People often reach for comparisons when talking about AI in software. Calculators for engineers. Tractors replacing farmers. They're useful analogies, but they feel a bit small for what's actually happening.
The one that keeps making sense to me is the Industrial Revolution.
Before the Machines
Before it, production depended almost entirely on human labor. If you wanted more output, you needed more people. There was no other way.
Then machines appeared.
A single machine could produce what used to require many workers. Not perfectly at first. But enough to change how work was fundamentally organized.

Factories didn't just add machines and call it a day. They reorganized around them.
Software development feels like it might be going through the same thing right now.
When I started my career, most of the work began with a blank editor. I wrote the first line. I structured the function. I filled in the details. The work started from nothing and I was the one who started it.

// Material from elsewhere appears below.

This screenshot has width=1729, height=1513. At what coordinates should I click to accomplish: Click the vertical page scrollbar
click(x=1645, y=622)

That's not really true anymore.
AI can generate entire functions, modules, even whole features now. Not just autocomplete. Not just suggestions. Working code, end to end. The developer's job is basically to decide if it's right and not to write it in the first place.

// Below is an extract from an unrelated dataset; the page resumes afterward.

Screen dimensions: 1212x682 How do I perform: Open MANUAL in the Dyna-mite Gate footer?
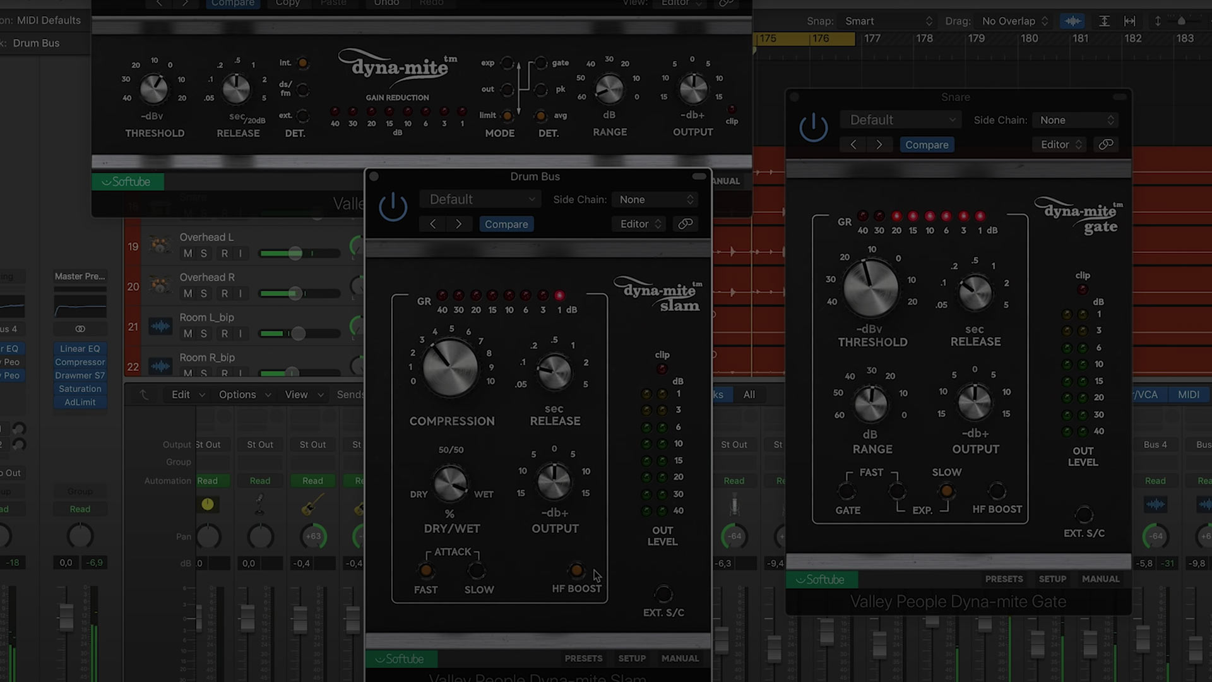(1100, 579)
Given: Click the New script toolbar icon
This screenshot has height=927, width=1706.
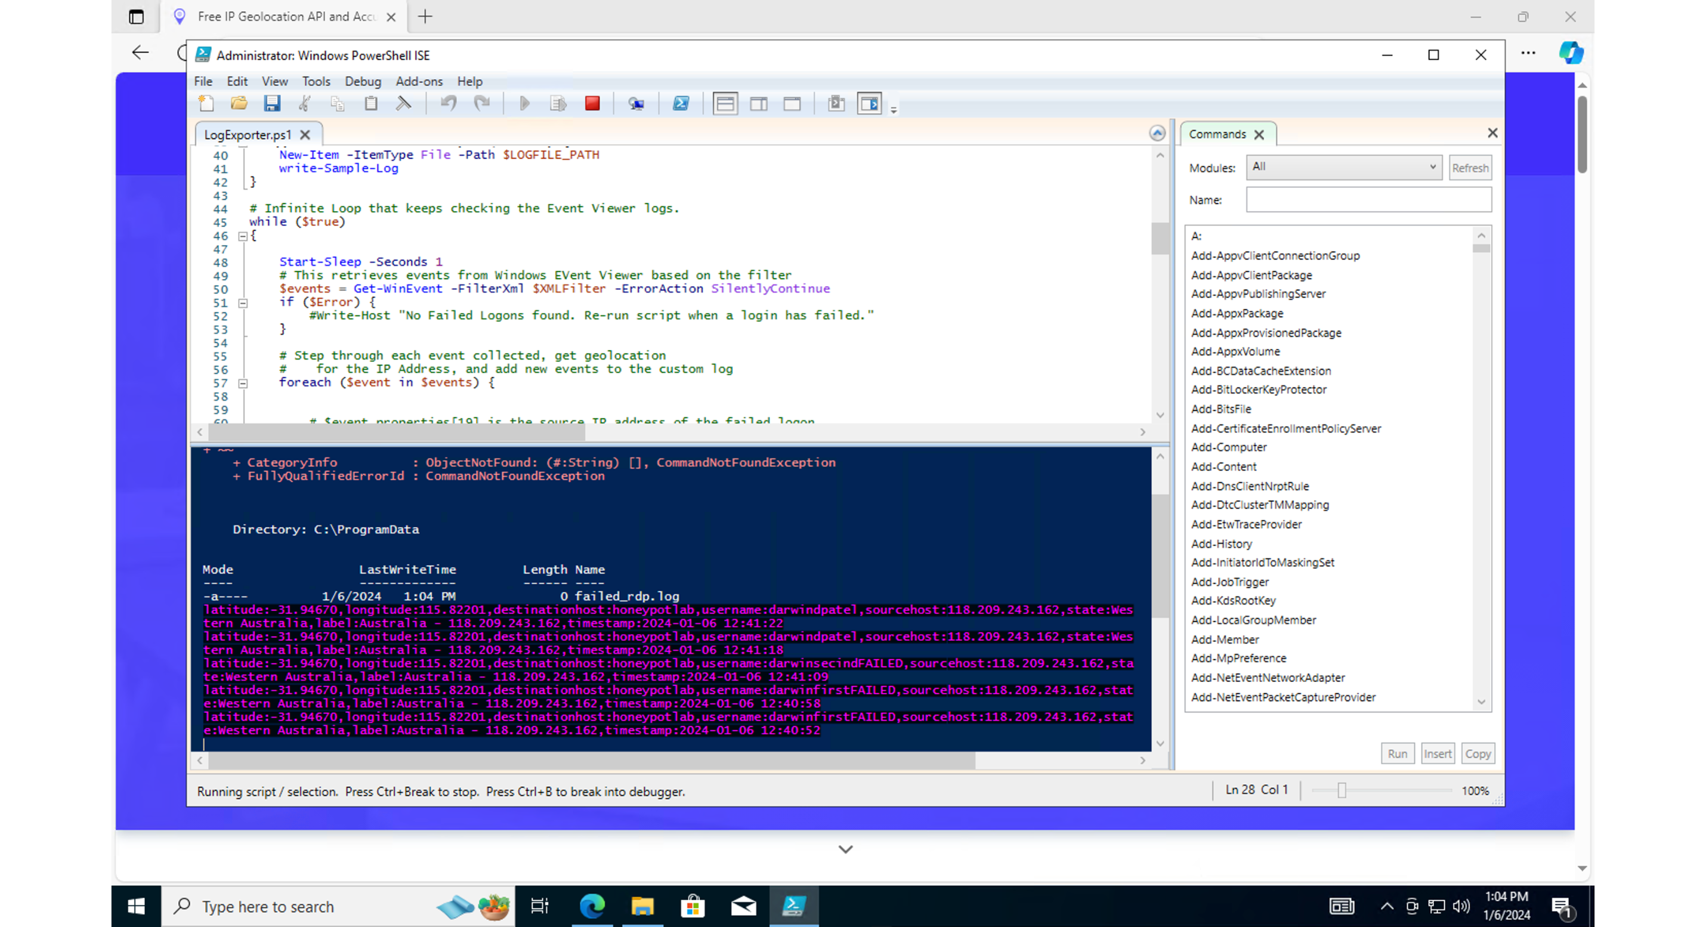Looking at the screenshot, I should tap(207, 103).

It's a bigger shift than it sounds. It changes how most programmers have approached their work for most of their careers.
How the work changed
During the Industrial Revolution, machines didn't eliminate workers. They changed what workers did. Instead of producing by hand, people started operating, overseeing and directing systems that produced.
Something similar seems to be happening now.
Less time writing code. More time deciding what the system should do, whether the generated code is actually correct and how the pieces should fit together. The judgment work – that part hasn't gone anywhere. If anything, it matters more now, because someone has to know when the machine is wrong.
The Job Is Different Now
What interests me is that this doesn't just make coding faster. It changes what programmers actually spend their time doing.
Writing code was the job. Now the job is increasingly closer to directing — knowing what to ask for, evaluating what comes back and understanding the system well enough to catch what the AI confidently got wrong.
That's a different kind of work. Even if the title stays the same.
The way factories reorganized around machines, software teams might reorganize around systems that can already generate code. Not because developers are disappearing, but because the work is shifting toward judgment, architecture and oversight... away from production.
It's still early and it's hard to know where this ends up. But if the Industrial Revolution analogy holds, the biggest change won't be the tools themselves.
The machines didn't define the Industrial Revolution. The people who learned to work with them did.